What this task involves> Your answer should be each line of the entries that contains the word "will", copied in full.

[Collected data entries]
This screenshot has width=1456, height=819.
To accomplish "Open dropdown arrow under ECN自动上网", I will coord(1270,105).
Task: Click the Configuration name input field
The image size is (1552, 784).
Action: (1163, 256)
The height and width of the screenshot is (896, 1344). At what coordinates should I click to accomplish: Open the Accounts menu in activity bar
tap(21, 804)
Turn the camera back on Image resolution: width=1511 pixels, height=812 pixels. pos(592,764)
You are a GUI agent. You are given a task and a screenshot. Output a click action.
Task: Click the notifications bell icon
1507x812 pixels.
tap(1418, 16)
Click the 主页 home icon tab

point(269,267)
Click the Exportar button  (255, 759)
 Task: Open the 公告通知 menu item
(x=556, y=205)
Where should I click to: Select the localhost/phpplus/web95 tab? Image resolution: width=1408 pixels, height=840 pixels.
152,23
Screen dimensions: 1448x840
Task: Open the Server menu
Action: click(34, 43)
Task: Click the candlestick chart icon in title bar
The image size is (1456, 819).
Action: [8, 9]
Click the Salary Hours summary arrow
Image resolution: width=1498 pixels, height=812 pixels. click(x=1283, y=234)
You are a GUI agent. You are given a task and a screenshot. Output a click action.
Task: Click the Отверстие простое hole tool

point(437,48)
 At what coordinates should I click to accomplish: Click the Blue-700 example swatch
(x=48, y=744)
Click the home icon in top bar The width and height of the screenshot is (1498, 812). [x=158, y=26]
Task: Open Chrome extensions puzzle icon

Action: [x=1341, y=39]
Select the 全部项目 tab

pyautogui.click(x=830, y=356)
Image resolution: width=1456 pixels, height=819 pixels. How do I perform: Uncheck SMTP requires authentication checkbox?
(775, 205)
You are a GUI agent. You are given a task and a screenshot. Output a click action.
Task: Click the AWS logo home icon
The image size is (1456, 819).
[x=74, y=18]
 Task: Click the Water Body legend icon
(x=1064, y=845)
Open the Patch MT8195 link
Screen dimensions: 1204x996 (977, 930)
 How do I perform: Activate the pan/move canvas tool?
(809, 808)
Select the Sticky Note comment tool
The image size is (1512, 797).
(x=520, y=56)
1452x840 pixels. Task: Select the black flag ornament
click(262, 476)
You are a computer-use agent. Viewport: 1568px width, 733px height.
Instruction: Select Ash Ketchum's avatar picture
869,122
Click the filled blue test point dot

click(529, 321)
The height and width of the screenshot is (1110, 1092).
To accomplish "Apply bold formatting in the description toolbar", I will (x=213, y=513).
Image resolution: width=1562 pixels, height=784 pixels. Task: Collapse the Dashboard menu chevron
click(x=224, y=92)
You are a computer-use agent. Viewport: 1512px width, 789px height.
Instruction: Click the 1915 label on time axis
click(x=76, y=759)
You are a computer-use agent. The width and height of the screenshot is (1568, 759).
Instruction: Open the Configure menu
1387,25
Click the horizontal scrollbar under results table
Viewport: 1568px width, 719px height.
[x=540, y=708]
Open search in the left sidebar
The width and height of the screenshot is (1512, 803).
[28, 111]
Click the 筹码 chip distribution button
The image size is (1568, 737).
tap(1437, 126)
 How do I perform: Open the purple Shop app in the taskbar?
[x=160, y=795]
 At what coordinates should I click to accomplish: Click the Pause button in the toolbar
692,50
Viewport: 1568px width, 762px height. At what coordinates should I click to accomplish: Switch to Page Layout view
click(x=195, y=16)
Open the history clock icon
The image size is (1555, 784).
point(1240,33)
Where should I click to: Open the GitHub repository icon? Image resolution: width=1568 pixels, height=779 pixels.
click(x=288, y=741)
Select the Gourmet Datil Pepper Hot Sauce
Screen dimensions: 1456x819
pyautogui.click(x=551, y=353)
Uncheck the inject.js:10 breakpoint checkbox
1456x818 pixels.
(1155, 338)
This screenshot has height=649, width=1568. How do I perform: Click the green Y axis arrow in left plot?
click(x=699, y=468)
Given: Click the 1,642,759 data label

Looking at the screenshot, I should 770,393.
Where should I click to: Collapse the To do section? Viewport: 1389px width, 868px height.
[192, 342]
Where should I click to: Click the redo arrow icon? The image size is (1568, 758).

Response below>
To accomplish "Open dropdown arrow under ECN自动上网", I will coord(1270,105).
To accomplish "Apply bold formatting in the description toolbar", I will (x=213, y=513).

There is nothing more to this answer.